Choose one of the following questions to create an answer. Do not try to answer the questions within the question you choose one-by-one; instead, use your critical thinking/interpretation skills to create an essay structure with an opening paragraph, strong body in which you use close reading techniques to cite any passages (be brief here—use only what you need, and remain analytic about the brief passages you chose to support your own position), and a well-crafted conclusion. Avoid weak transitions like “in conclusion,” “because,” “as I wrote earlier,”etc. We can talk more about this in class if you want.
Length: 750 words
Due: November 10
Times New Roman 12-point font
Margins: 1” all sides
1. What stereotypes were called-up around the phenomena of the recent Los Vegas shootings; how did the media portray the individual who had carried out the shooting in relation to media portrayals of other incidents of mass violence (protests, police treatment of different ethnicities, etc.)? How might ideas that emerge around acts of mass violence make non-violent journeys an ethnically and/or racially-inflected narrative? Finally, what might the way the telling of “stories” of heroism are written into Beowulf tell us about current versions of hero and anti-hero stories/narratives that are emerging in our own media-saturated times?

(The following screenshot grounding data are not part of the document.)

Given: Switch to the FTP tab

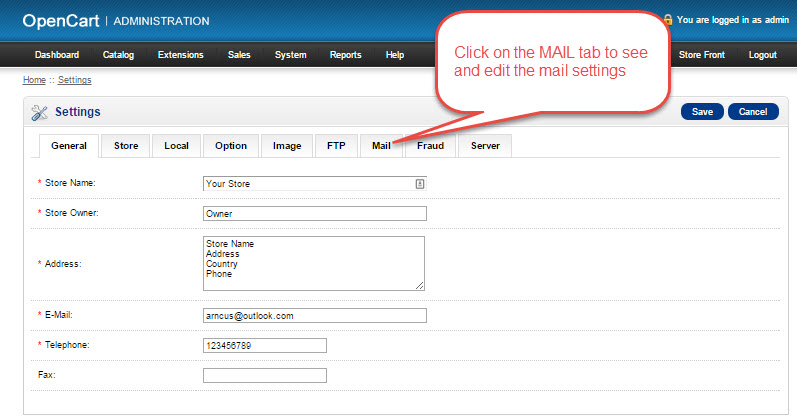Looking at the screenshot, I should pyautogui.click(x=336, y=146).
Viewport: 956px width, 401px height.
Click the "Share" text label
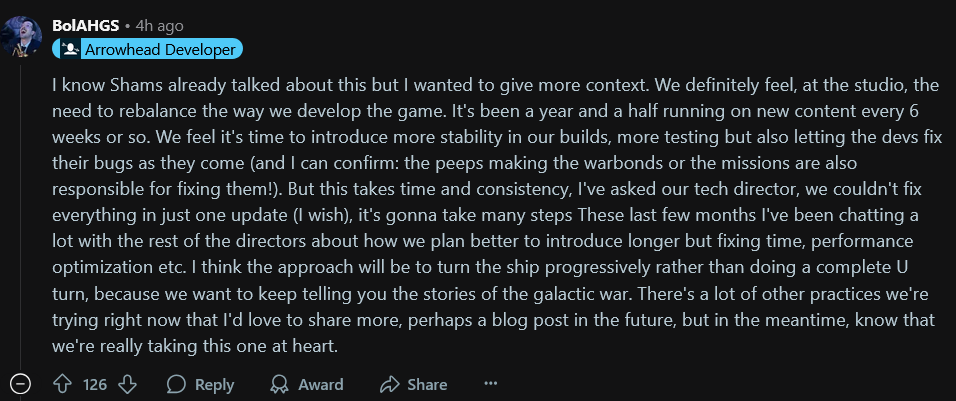[x=427, y=384]
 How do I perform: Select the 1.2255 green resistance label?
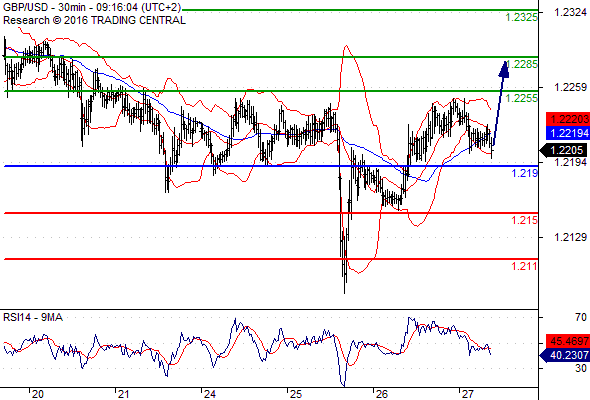click(522, 98)
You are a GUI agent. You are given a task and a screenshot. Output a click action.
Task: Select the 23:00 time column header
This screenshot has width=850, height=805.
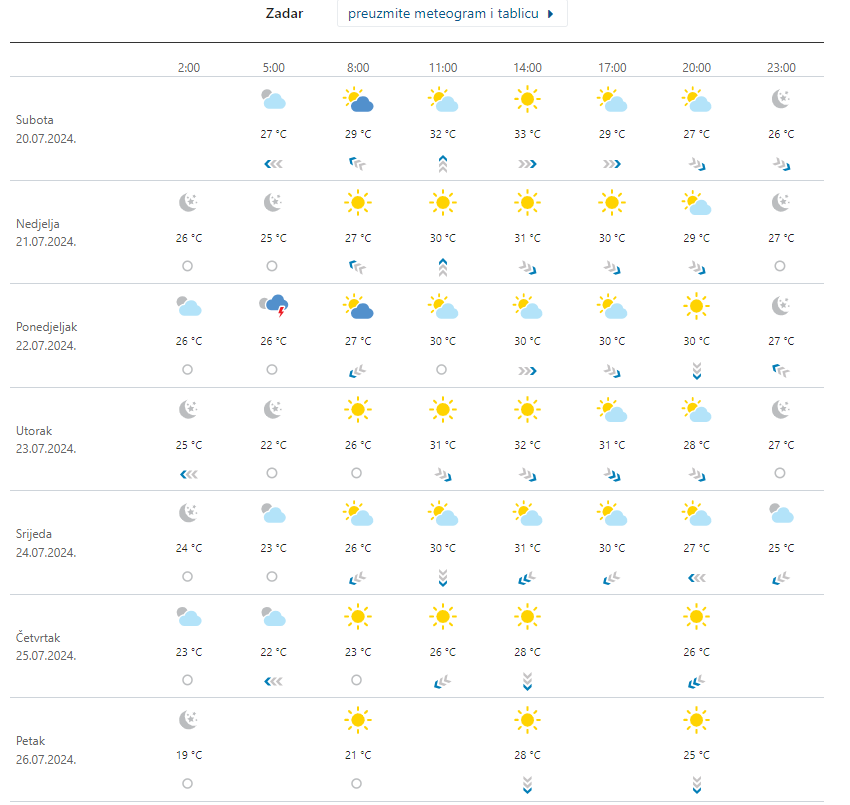coord(781,68)
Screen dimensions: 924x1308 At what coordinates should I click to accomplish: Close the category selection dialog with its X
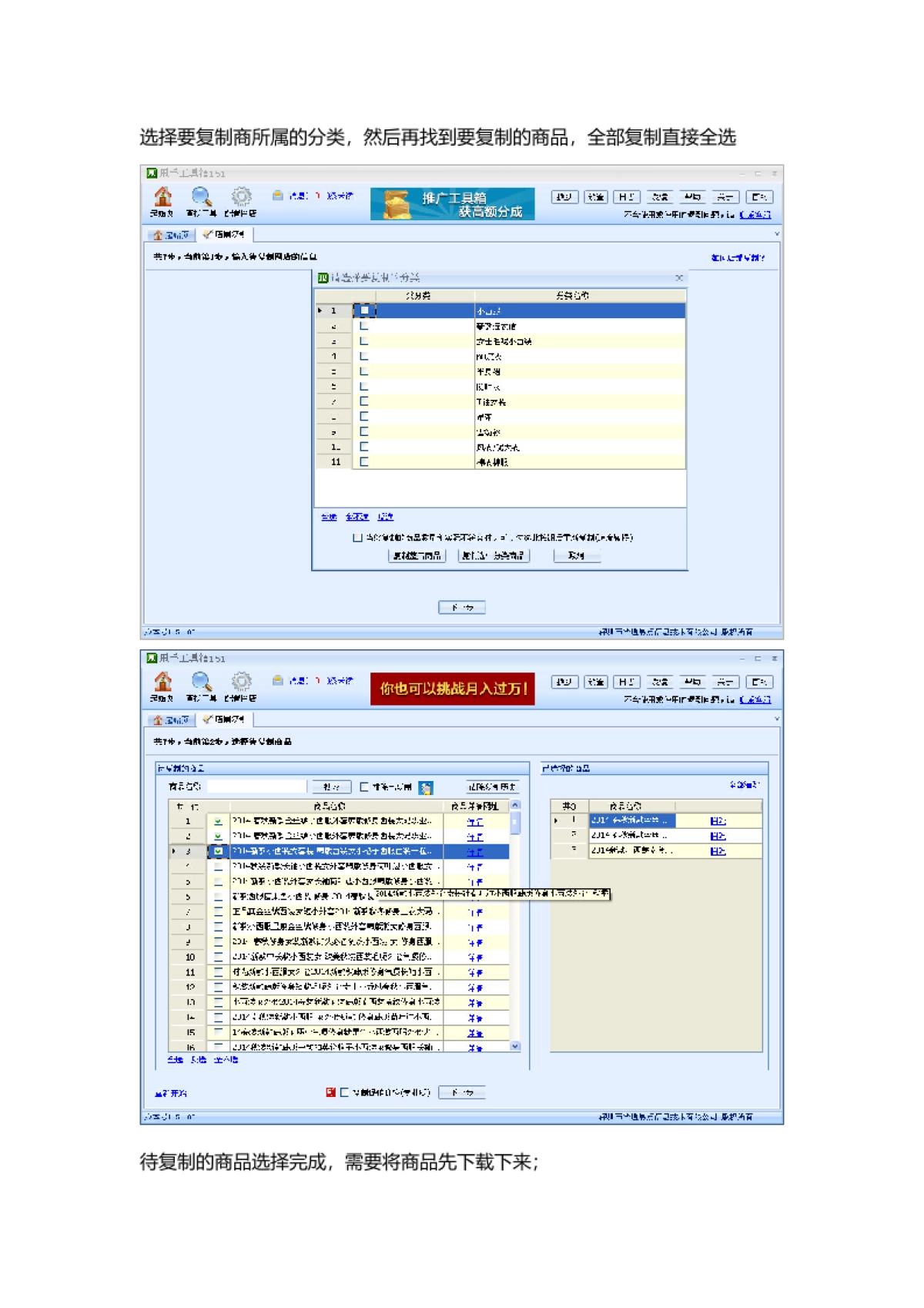[x=678, y=277]
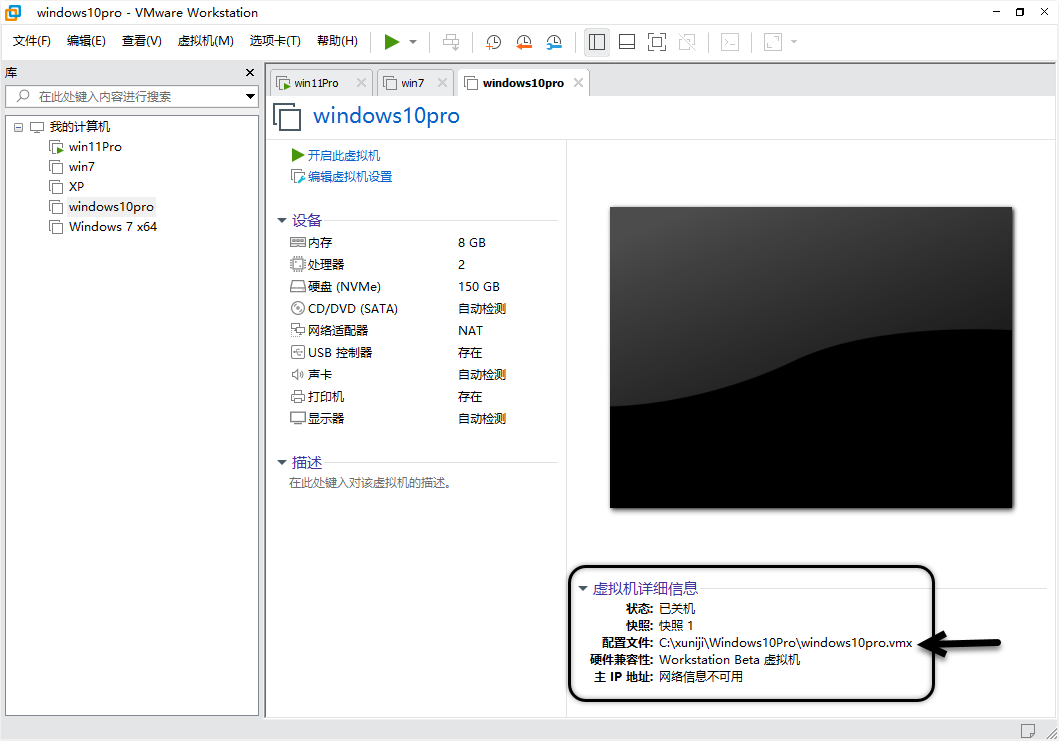
Task: Click 编辑虚拟机设置 link
Action: pyautogui.click(x=349, y=177)
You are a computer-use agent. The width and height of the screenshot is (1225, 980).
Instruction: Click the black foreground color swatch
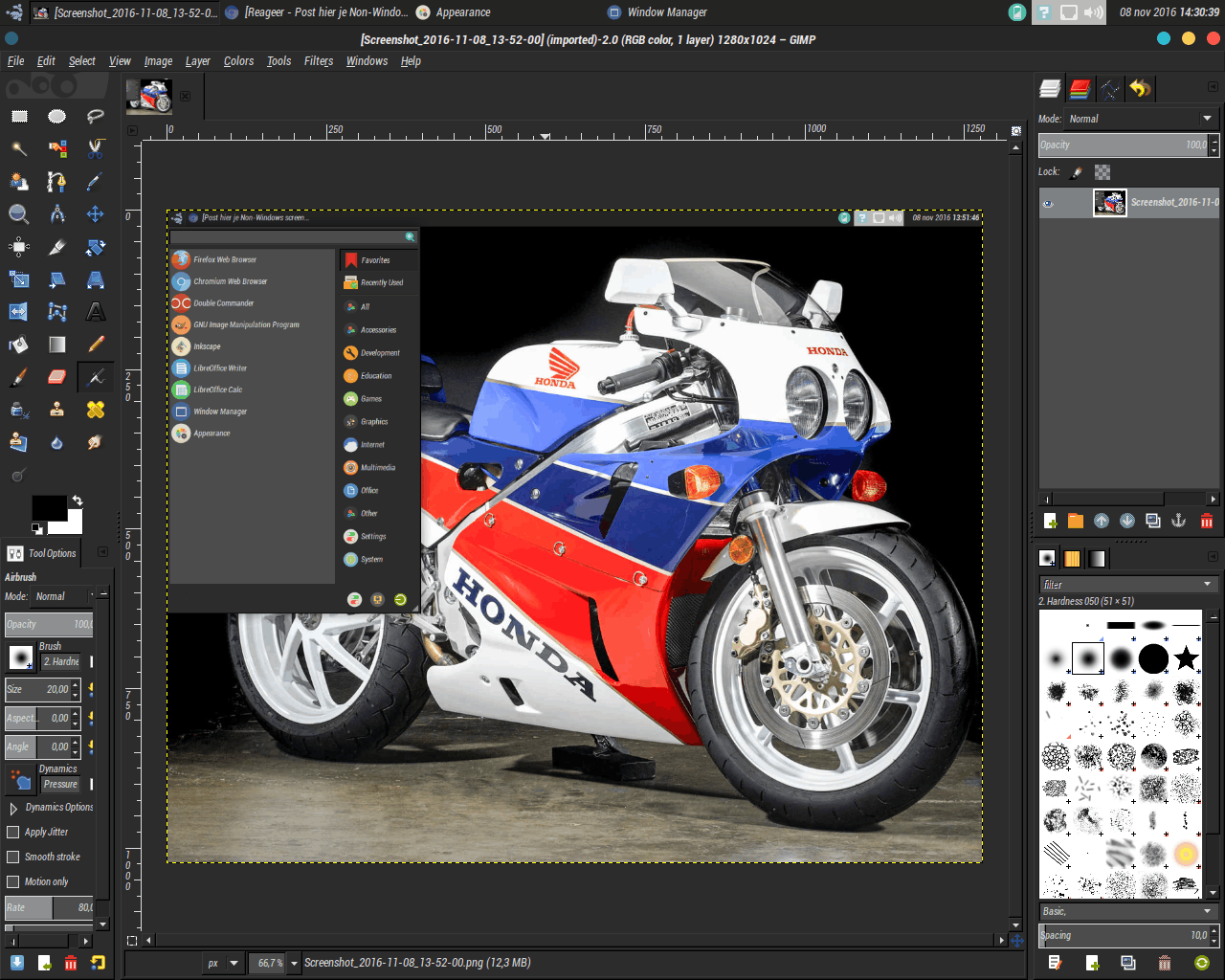48,507
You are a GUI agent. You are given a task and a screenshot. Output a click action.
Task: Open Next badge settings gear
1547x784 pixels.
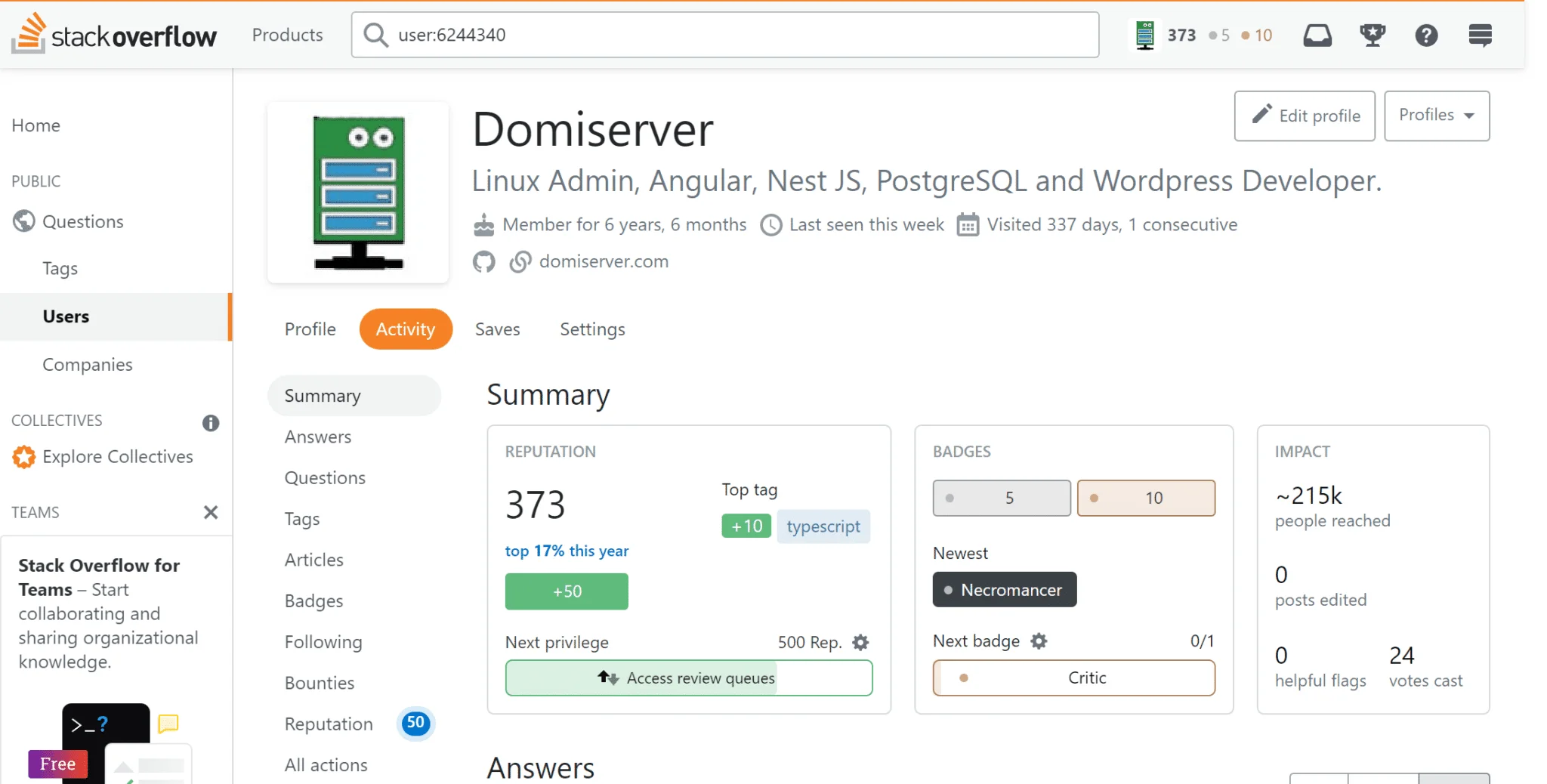pyautogui.click(x=1039, y=641)
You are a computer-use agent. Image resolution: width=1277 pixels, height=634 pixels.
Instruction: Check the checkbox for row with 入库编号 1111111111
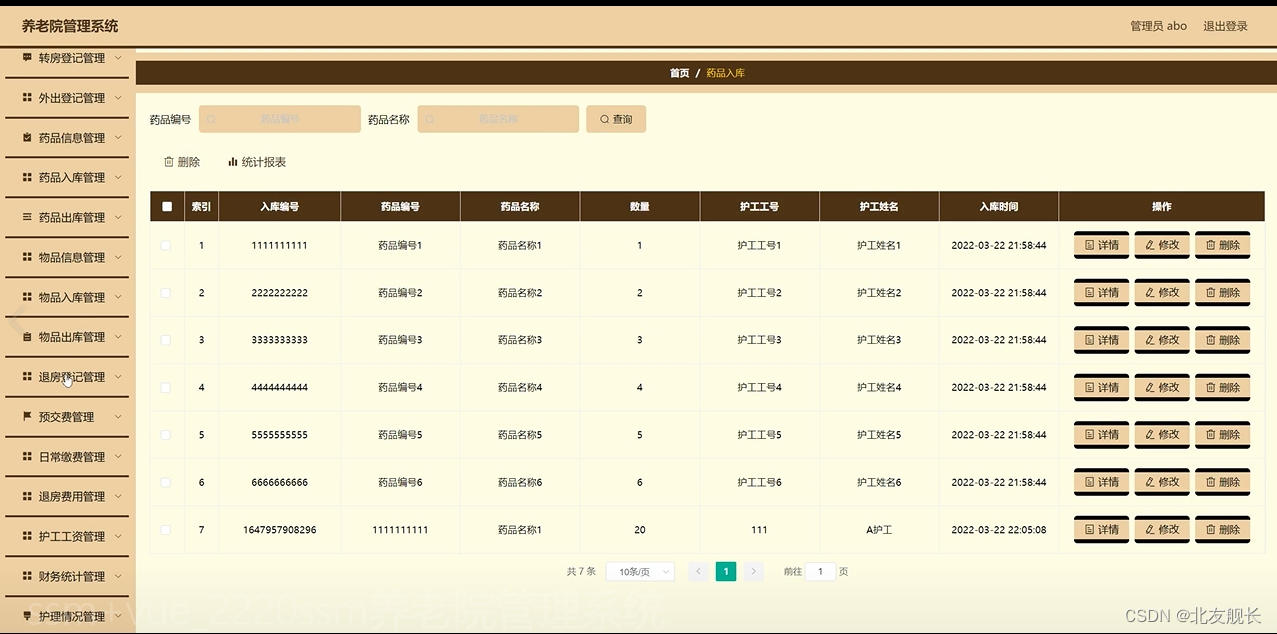pyautogui.click(x=166, y=244)
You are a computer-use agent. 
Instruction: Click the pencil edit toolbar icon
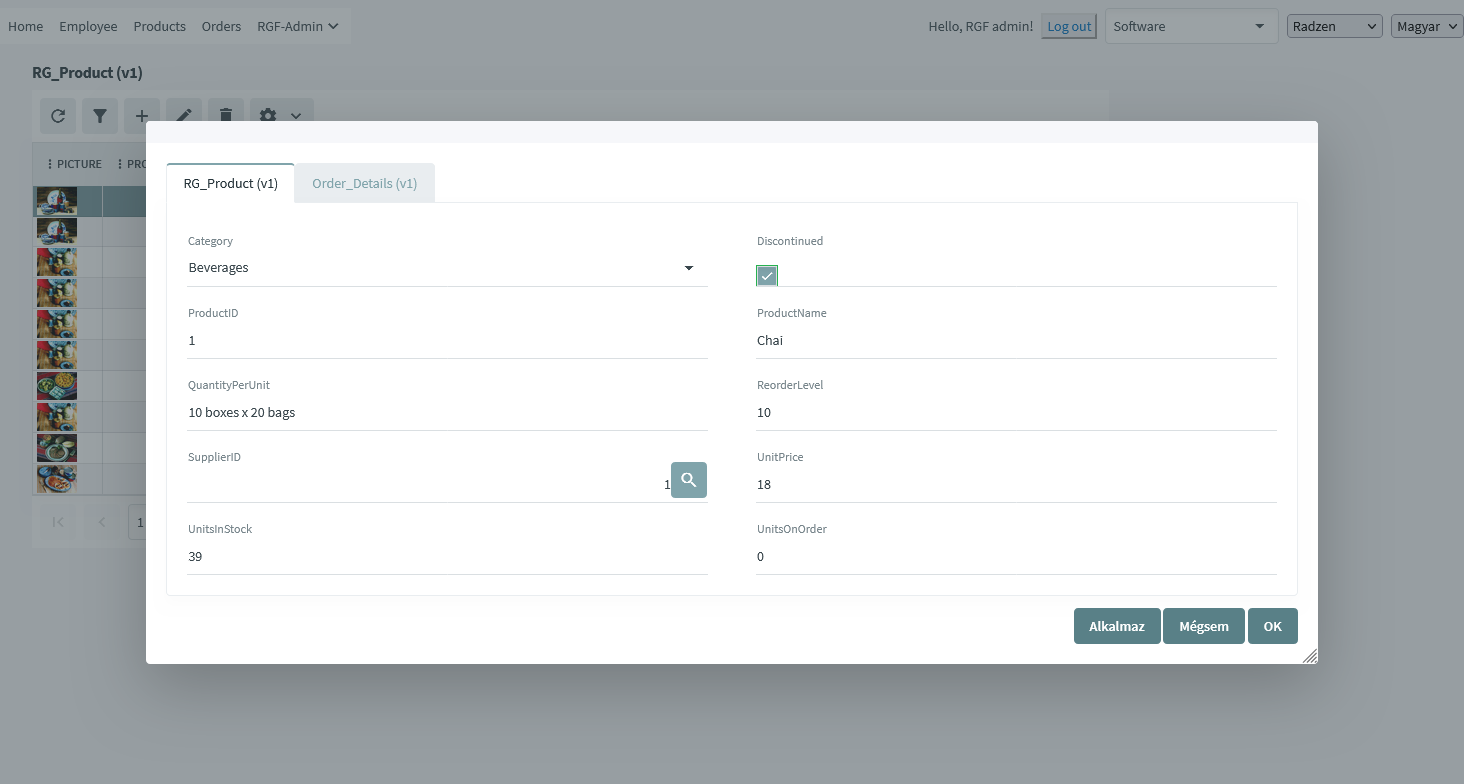point(184,116)
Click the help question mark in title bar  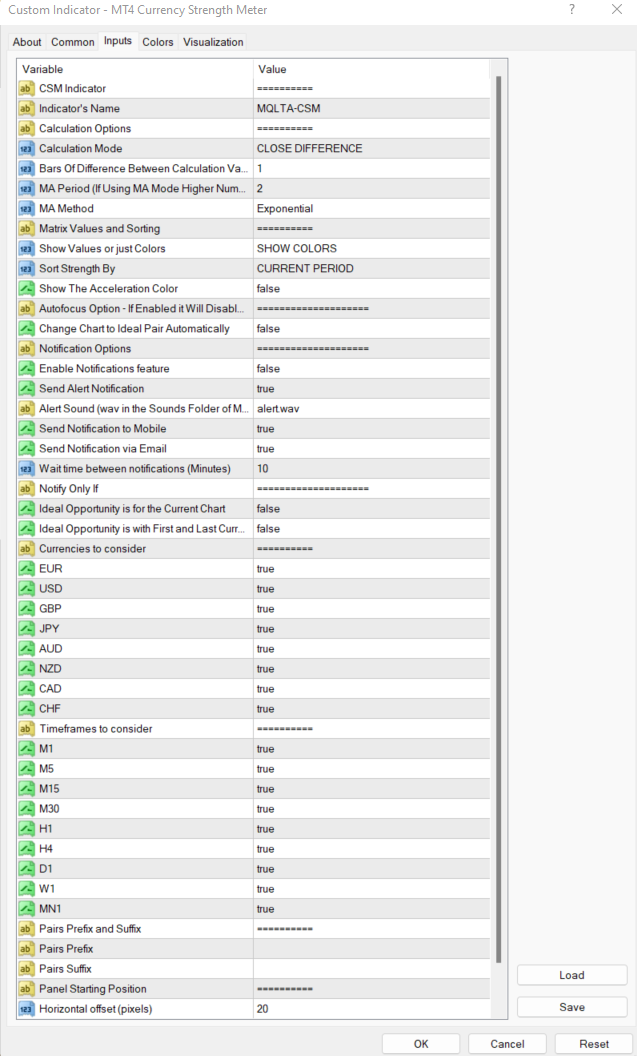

2. Based on the evidence in the Beowulf story, and in Chaucer’s “Wife of Bath’s Tale,” use close reading techniques to understand the role of women in the culture depicted in Beowulf. Does this represent an empowerment of female power? What kind of power do females seems to have in the story? Or is this representation a culturally-specific silencing of women’s stories? Or do the tropes of “women” in Beowulf, and later in Chaucer’s “Wife of Bath’s Tale,” signal something more universally produced—a set of figures adopted across cultures and times—for women’s roles in society?